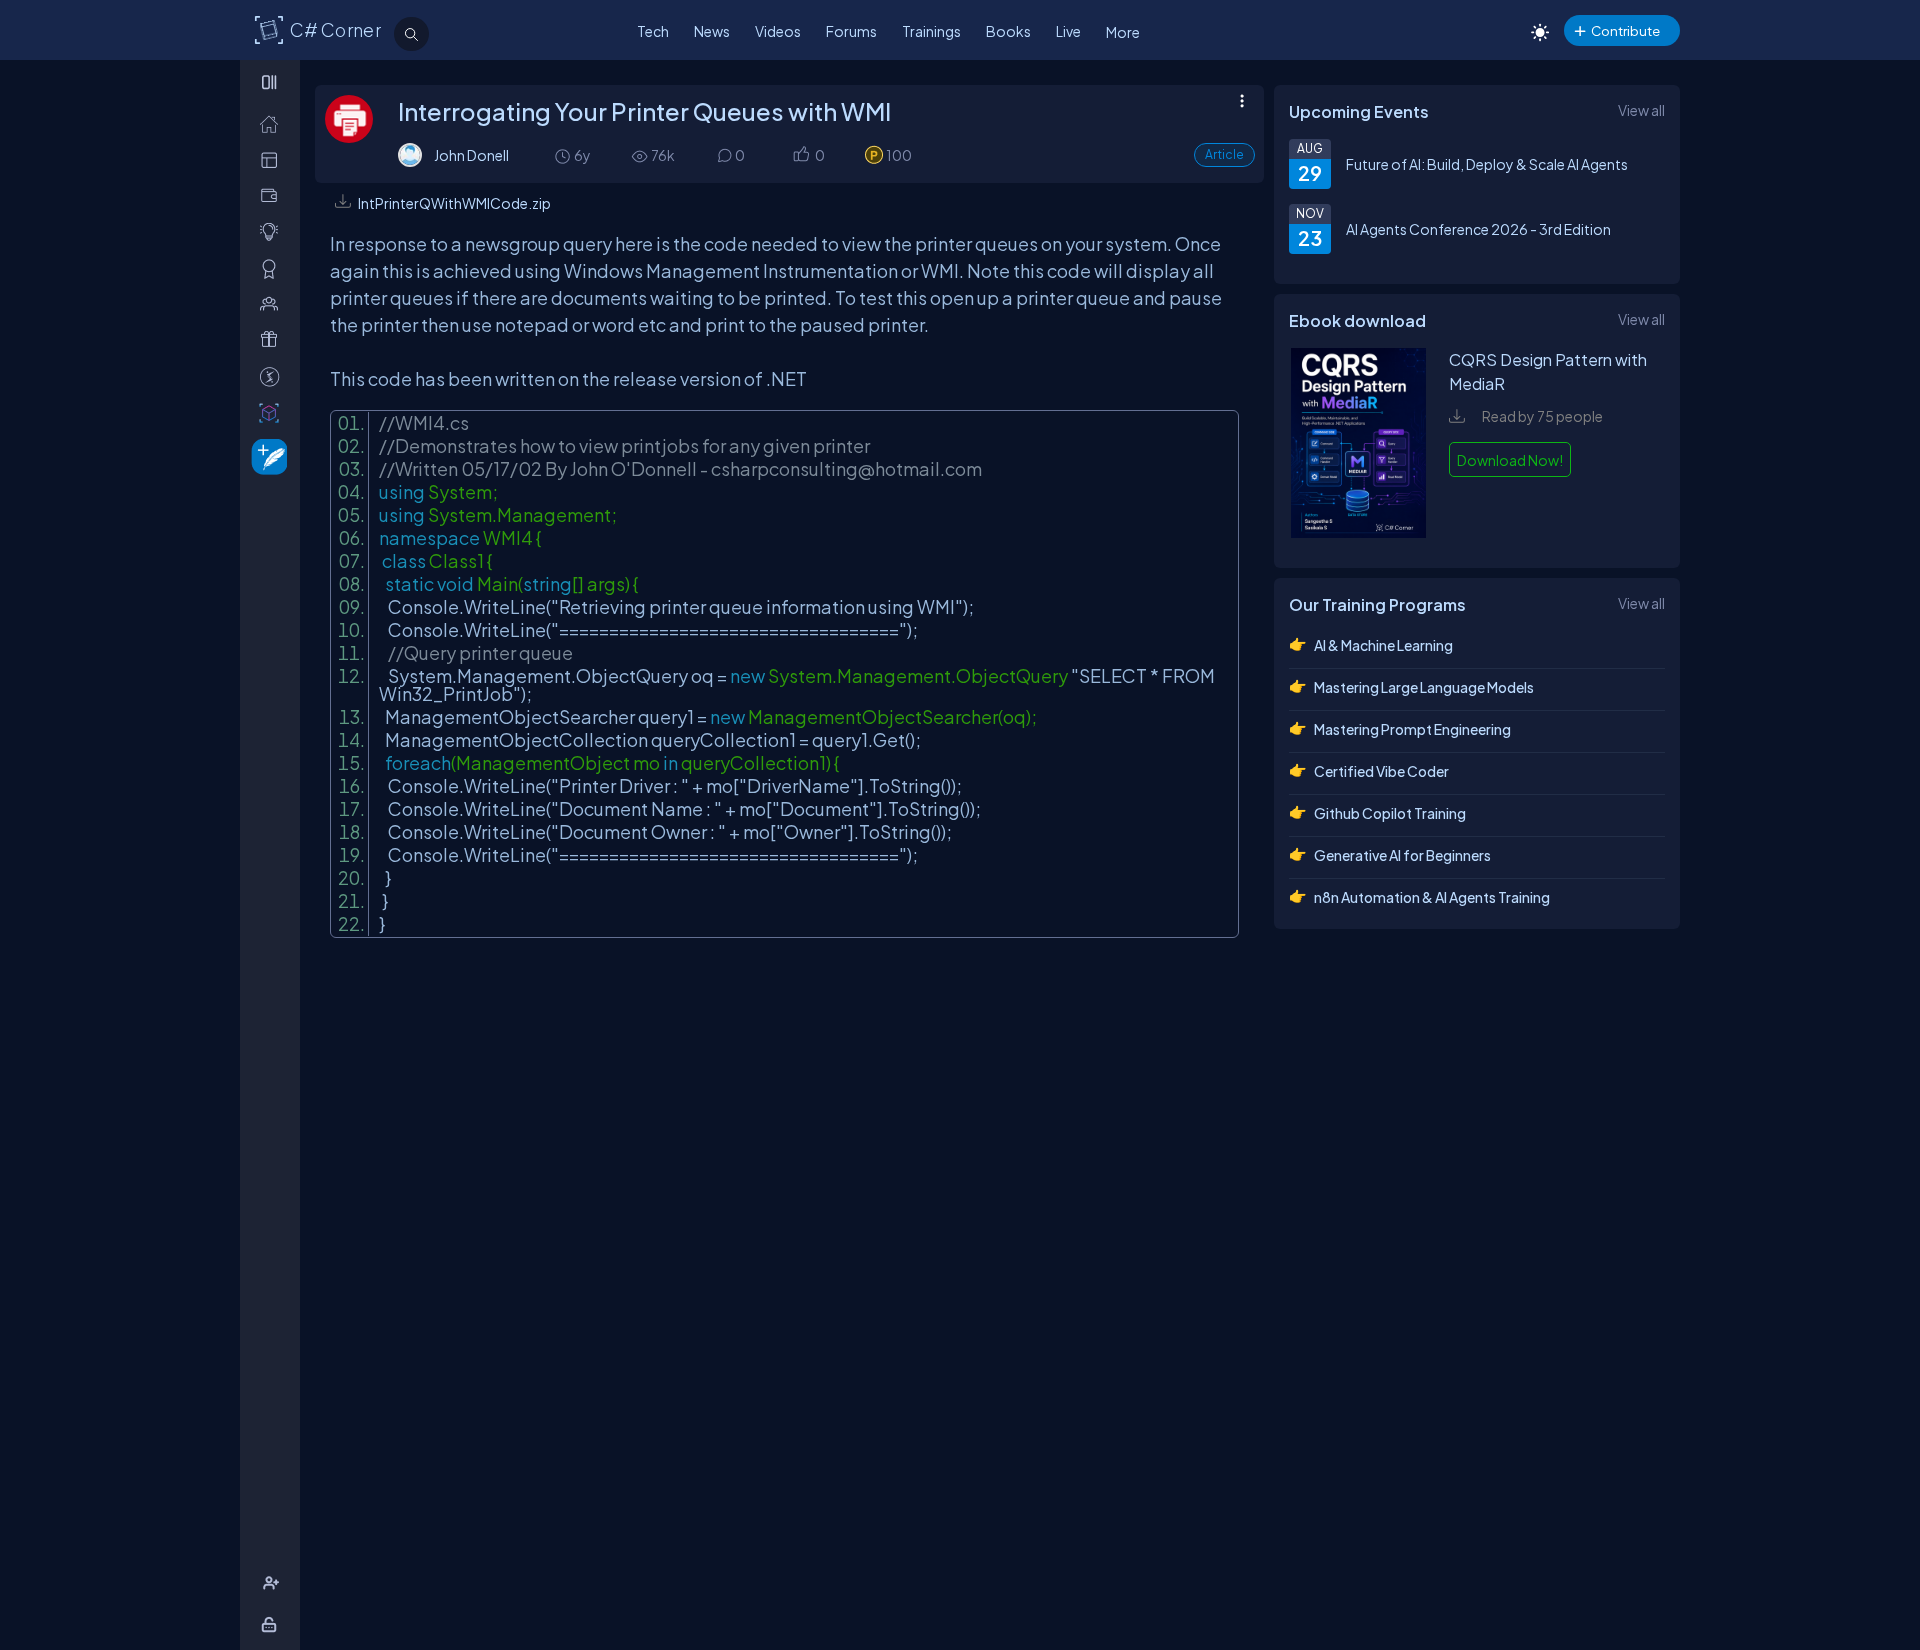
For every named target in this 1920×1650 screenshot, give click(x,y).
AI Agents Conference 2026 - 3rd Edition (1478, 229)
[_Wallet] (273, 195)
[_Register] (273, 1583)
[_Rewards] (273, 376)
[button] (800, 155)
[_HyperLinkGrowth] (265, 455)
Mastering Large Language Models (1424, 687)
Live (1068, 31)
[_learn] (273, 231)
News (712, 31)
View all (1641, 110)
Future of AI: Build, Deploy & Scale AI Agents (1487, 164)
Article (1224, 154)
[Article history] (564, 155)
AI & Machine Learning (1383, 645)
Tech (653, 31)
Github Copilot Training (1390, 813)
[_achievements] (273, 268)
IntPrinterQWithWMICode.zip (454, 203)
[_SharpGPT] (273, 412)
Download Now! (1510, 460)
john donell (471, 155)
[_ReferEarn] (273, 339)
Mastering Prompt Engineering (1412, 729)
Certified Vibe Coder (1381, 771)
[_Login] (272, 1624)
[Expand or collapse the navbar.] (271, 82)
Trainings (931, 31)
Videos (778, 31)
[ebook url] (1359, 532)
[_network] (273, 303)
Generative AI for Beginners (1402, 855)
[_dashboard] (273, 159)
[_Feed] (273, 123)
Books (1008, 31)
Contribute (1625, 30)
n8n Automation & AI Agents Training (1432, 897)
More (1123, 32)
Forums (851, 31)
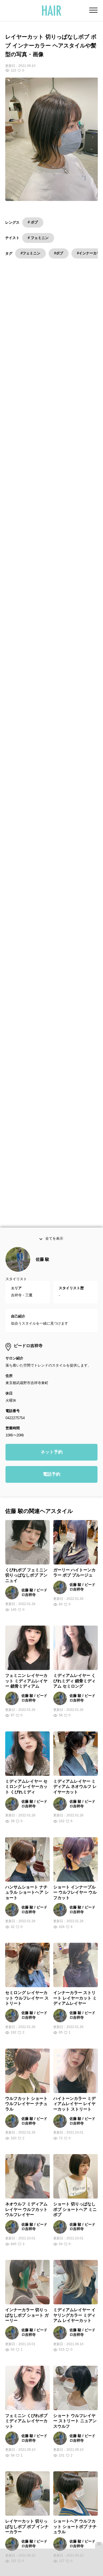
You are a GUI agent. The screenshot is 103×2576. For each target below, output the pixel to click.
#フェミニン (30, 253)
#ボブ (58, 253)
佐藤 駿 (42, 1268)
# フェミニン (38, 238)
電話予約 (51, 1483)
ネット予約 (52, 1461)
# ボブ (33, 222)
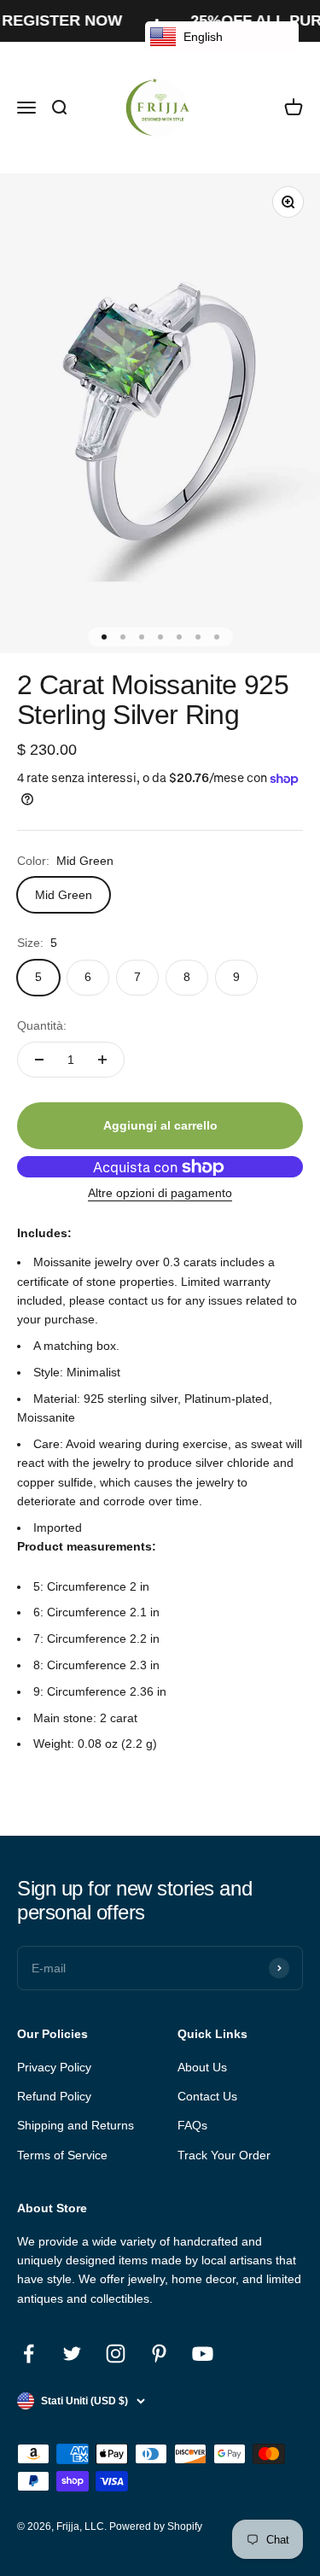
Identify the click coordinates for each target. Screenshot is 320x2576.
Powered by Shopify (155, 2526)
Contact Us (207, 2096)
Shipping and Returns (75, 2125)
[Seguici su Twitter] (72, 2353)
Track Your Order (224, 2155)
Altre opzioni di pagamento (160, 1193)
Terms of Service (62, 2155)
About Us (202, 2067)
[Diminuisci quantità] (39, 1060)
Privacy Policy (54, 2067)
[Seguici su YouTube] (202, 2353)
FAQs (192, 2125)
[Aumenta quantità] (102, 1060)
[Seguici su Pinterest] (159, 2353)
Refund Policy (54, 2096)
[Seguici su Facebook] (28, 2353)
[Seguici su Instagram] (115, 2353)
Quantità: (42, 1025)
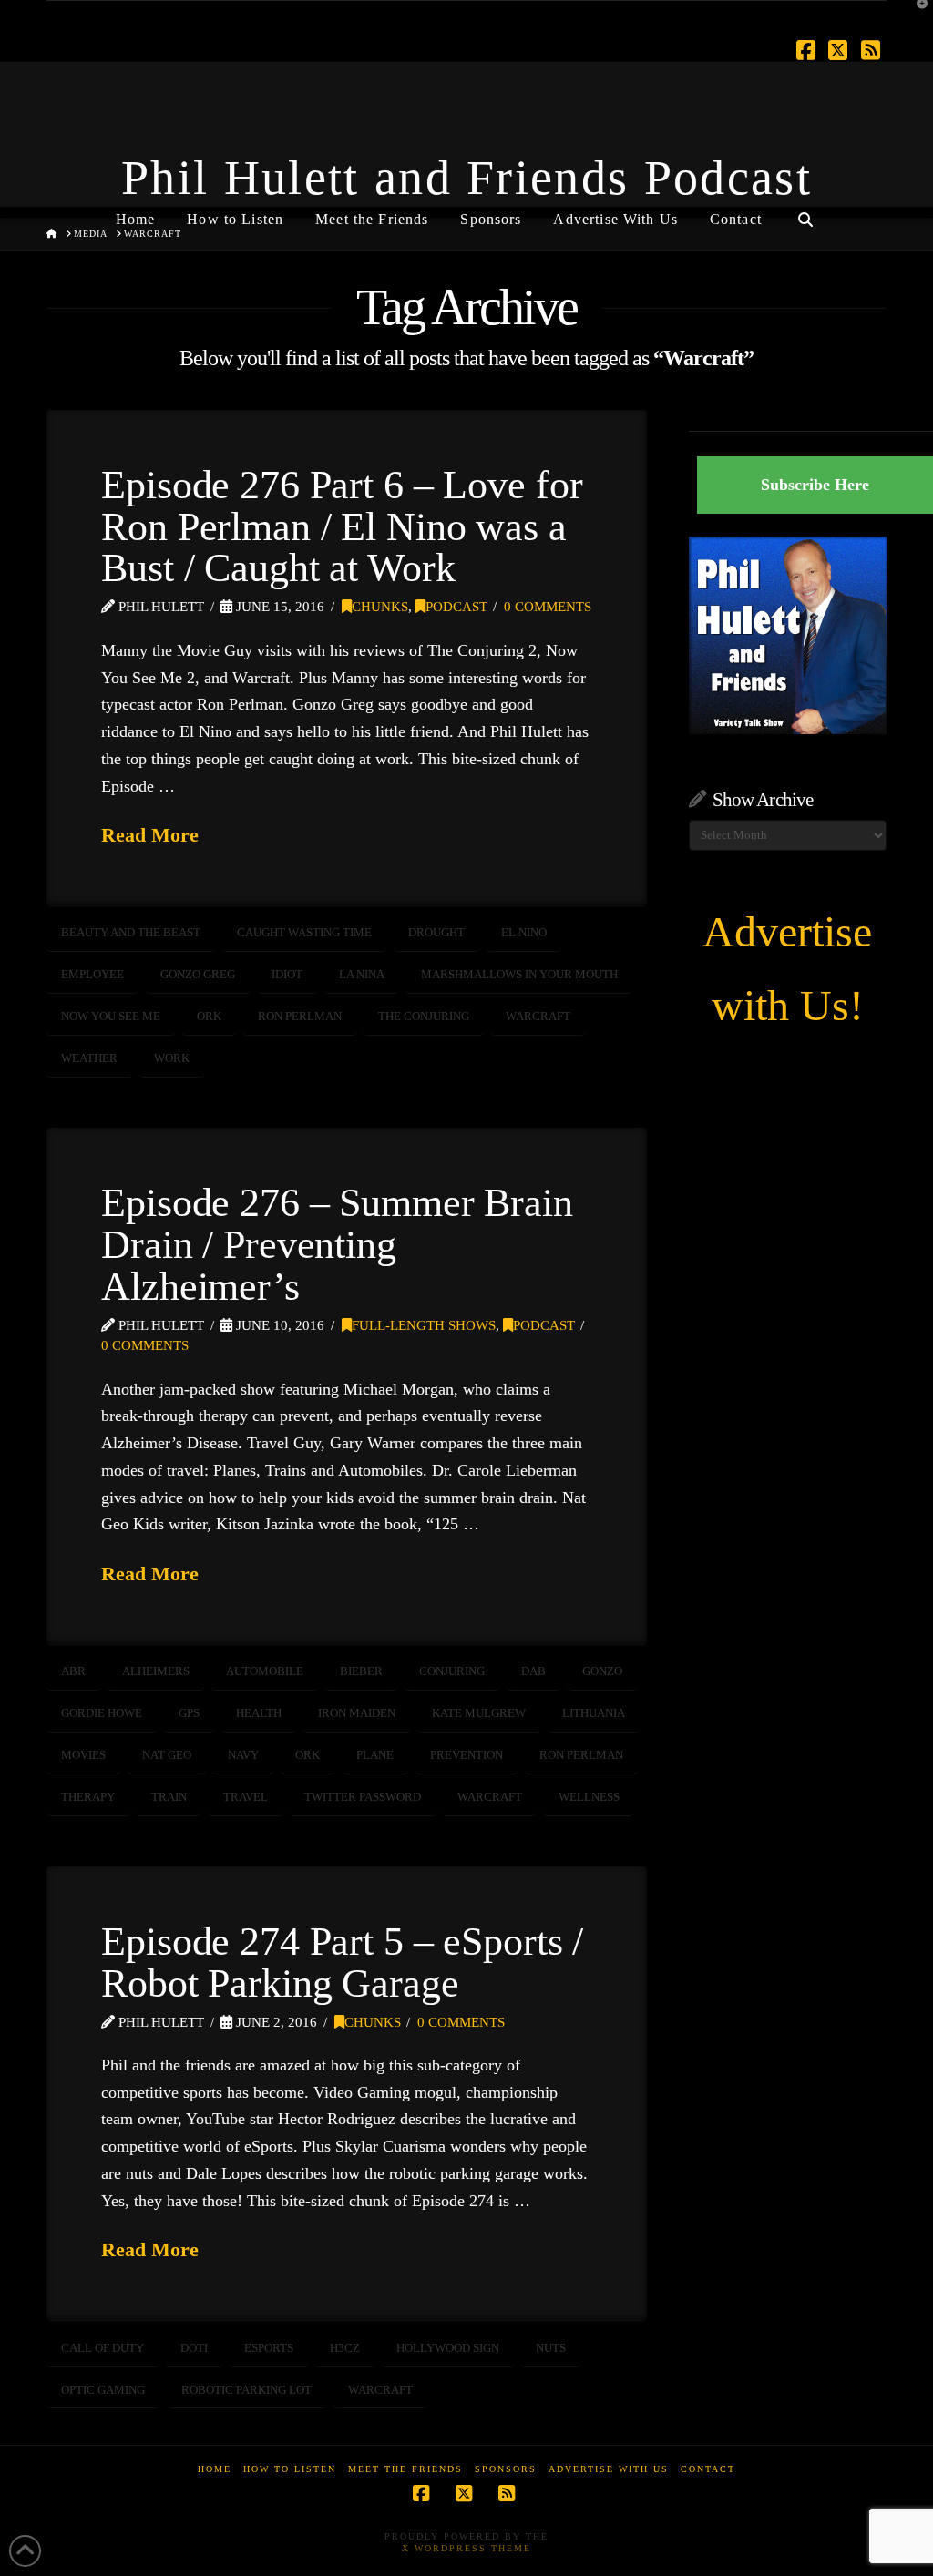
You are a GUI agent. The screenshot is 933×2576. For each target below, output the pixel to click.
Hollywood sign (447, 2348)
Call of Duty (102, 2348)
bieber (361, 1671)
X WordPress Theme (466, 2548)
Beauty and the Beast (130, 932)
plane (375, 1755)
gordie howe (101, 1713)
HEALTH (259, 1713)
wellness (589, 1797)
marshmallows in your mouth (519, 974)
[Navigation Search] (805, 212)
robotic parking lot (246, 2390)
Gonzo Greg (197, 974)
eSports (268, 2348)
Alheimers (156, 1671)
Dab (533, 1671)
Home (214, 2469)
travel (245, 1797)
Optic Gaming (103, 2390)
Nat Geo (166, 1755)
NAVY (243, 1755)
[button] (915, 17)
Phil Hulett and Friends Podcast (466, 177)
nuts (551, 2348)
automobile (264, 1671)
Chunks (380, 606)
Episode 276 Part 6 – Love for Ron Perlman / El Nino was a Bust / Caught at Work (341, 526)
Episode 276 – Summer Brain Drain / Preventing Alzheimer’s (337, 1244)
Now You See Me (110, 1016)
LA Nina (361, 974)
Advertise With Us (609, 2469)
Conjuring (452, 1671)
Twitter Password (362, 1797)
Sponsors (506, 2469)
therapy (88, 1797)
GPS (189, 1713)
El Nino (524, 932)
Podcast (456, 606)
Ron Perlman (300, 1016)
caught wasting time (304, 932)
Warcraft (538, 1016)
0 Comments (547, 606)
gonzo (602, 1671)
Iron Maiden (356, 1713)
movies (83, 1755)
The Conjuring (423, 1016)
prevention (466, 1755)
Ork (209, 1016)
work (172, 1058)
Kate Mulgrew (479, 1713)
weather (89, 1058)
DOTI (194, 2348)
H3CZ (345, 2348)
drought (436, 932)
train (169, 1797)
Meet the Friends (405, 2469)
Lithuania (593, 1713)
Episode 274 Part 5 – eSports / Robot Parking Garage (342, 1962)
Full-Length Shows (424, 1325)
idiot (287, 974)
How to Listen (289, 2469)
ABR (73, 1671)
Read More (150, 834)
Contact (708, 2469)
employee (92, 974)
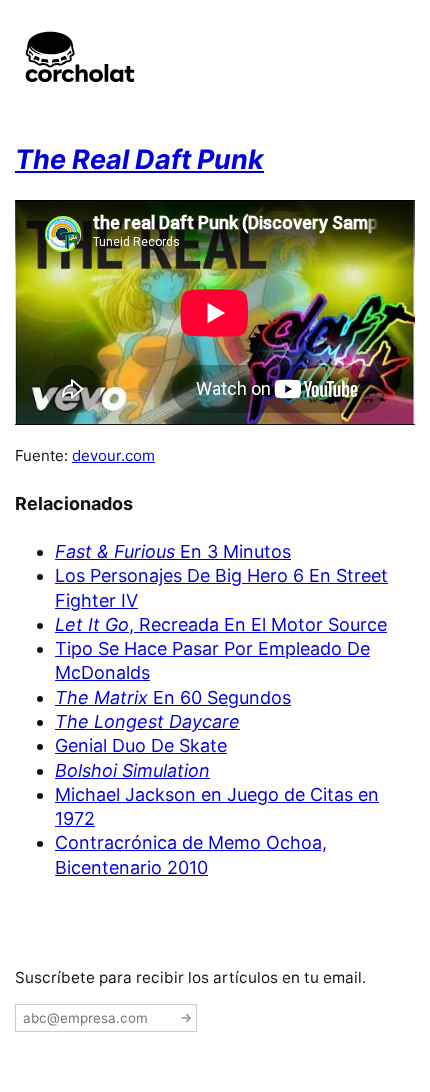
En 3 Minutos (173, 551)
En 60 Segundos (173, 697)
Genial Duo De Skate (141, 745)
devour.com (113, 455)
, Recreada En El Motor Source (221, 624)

◆ The task ◆
Repeat each line of the records exactly. Do not include the pictures.

◆ Solution for this problem ◆
For every named target in this 1920×1650 screenshot, give click(x,y).
AI Agents Conference 2026 - 3rd Edition (1478, 229)
[_Wallet] (273, 195)
[_Register] (273, 1583)
[_Rewards] (273, 376)
[button] (800, 155)
[_HyperLinkGrowth] (265, 455)
Mastering Large Language Models (1424, 687)
Live (1068, 31)
[_learn] (273, 231)
News (712, 31)
View all (1641, 110)
Future of AI: Build, Deploy & Scale AI Agents (1487, 164)
Article (1224, 154)
[Article history] (564, 155)
AI & Machine Learning (1383, 645)
Tech (653, 31)
Github Copilot Training (1390, 813)
[_achievements] (273, 268)
IntPrinterQWithWMICode.zip (454, 203)
[_SharpGPT] (273, 412)
Download Now! (1510, 460)
john donell (471, 155)
[_ReferEarn] (273, 339)
Mastering Prompt Engineering (1412, 729)
Certified Vibe Coder (1381, 771)
[_Login] (272, 1624)
[Expand or collapse the navbar.] (271, 82)
Trainings (931, 31)
Videos (778, 31)
[ebook url] (1359, 532)
[_network] (273, 303)
Generative AI for Beginners (1402, 855)
[_dashboard] (273, 159)
[_Feed] (273, 123)
Books (1008, 31)
Contribute (1625, 30)
n8n Automation & AI Agents Training (1432, 897)
More (1123, 32)
Forums (851, 31)
You are a GUI agent. The screenshot is 103×2576. For each target below, output the pixel to click.
#フェミニン (30, 253)
#ボブ (58, 253)
佐藤 駿 (42, 1268)
# フェミニン (38, 238)
電話予約 (51, 1483)
ネット予約 (52, 1461)
# ボブ (33, 222)
Identify the click coordinates for each target. Screenshot is 320x2576.
Powered by Shopify (155, 2526)
Contact Us (207, 2096)
Shipping and Returns (75, 2125)
[Seguici su Twitter] (72, 2353)
Track Your Order (224, 2155)
Altre opzioni di pagamento (160, 1193)
Terms of Service (62, 2155)
About Us (202, 2067)
[Diminuisci quantità] (39, 1060)
Privacy Policy (54, 2067)
[Seguici su YouTube] (202, 2353)
FAQs (192, 2125)
[Aumenta quantità] (102, 1060)
[Seguici su Pinterest] (159, 2353)
Refund Policy (54, 2096)
[Seguici su Facebook] (28, 2353)
[Seguici su Instagram] (115, 2353)
Quantità: (42, 1025)
You are a GUI agent. The screenshot is 933×2576. For each target below, output the pixel to click.
Hollywood sign (447, 2348)
Call of Duty (102, 2348)
bieber (361, 1671)
X WordPress Theme (466, 2548)
Beauty and the Beast (130, 932)
plane (375, 1755)
gordie howe (101, 1713)
HEALTH (259, 1713)
wellness (589, 1797)
marshmallows in your mouth (519, 974)
[Navigation Search] (805, 212)
robotic parking lot (246, 2390)
Gonzo Greg (197, 974)
eSports (268, 2348)
Alheimers (156, 1671)
Dab (533, 1671)
Home (214, 2469)
travel (245, 1797)
Optic Gaming (103, 2390)
Nat Geo (166, 1755)
NAVY (243, 1755)
[button] (915, 17)
Phil Hulett and Friends Podcast (466, 177)
nuts (551, 2348)
automobile (264, 1671)
Chunks (380, 606)
Episode 276 Part 6 – Love for Ron Perlman / El Nino was a Bust / Caught at Work (341, 526)
Episode 276 – Summer Brain Drain / Preventing Alzheimer’s (337, 1244)
Now You See Me (110, 1016)
LA Nina (361, 974)
Advertise With Us (609, 2469)
Conjuring (452, 1671)
Twitter Password (362, 1797)
Sponsors (506, 2469)
therapy (88, 1797)
GPS (189, 1713)
El Nino (524, 932)
Podcast (456, 606)
Ron Perlman (300, 1016)
caught wasting time (304, 932)
Warcraft (538, 1016)
0 Comments (547, 606)
gonzo (602, 1671)
Iron Maiden (356, 1713)
movies (83, 1755)
The Conjuring (423, 1016)
prevention (466, 1755)
Ork (209, 1016)
work (172, 1058)
Kate Mulgrew (479, 1713)
weather (89, 1058)
DOTI (194, 2348)
H3CZ (345, 2348)
drought (436, 932)
train (169, 1797)
Meet the Friends (405, 2469)
Lithuania (593, 1713)
Episode 274 Part 5 – eSports / Robot Parking Garage (342, 1962)
Full-Length Shows (424, 1325)
idiot (287, 974)
How to Listen (289, 2469)
ABR (73, 1671)
Read More (150, 834)
Contact (708, 2469)
employee (92, 974)
En 3 Minutos (173, 551)
En 60 Segundos (173, 697)
Genial Duo De Skate (141, 745)
devour.com (113, 455)
, Recreada En El Motor Source (221, 624)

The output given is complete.